In fact, the militants are much more afraid the political parties than the military or police. Given the inherent nature of these two institutions – the military and the police, the personnel serving these two institutions are unlikely to receive the societal support in any conflicting regions. On the other hand, the political parties, by their very nature are omnipresent in every village. In any democratic set up, or even otherwise, the political parties will pose a serious challenge to what the militants want to claim.
It is unfortunate, that in South Asia, neither the civil society nor the State understands the role played by political parties in a conflict situation. It is also equally unfortunate, that even the political parties do not understand that their own significance in a conflict situation.
The political parties and the panchayat leaders are the first line of defence in a conflict situation, which needs to be protected. Unfortunately, the State does not understand this simple defence line, which the militants are extremely afraid of. The State has failed to provide sufficient security to this first line of defence in its fight against the militancy; in fact, protecting them should have been a part of its counter militancy strategy. On the other hand, the militant groups understand the challenge that these leaders pose, hence attempt to eliminate them.
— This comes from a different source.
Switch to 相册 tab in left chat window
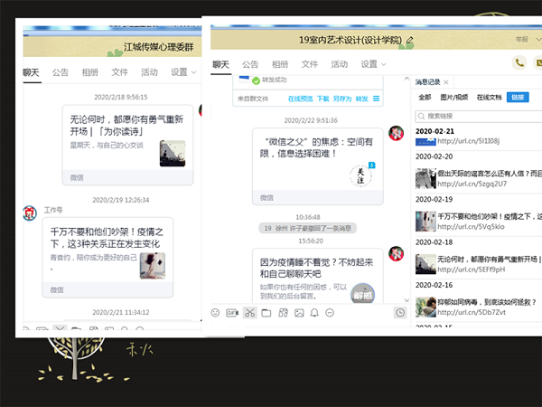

It is in this context, the recent effort to talk to the Taliban in Pakistan, by the new government led by Nawaz Sharif should also be seen. Not only Nawaz Sharif, even the other political parties including the PTI, JUI and ANP seem to be in favour of talking to the Taliban. This will be counter-productive. The militants do not seek to negotiate with the political parties; rather they see the political parties and panchayat institutions as rivals and attempt to eliminate them.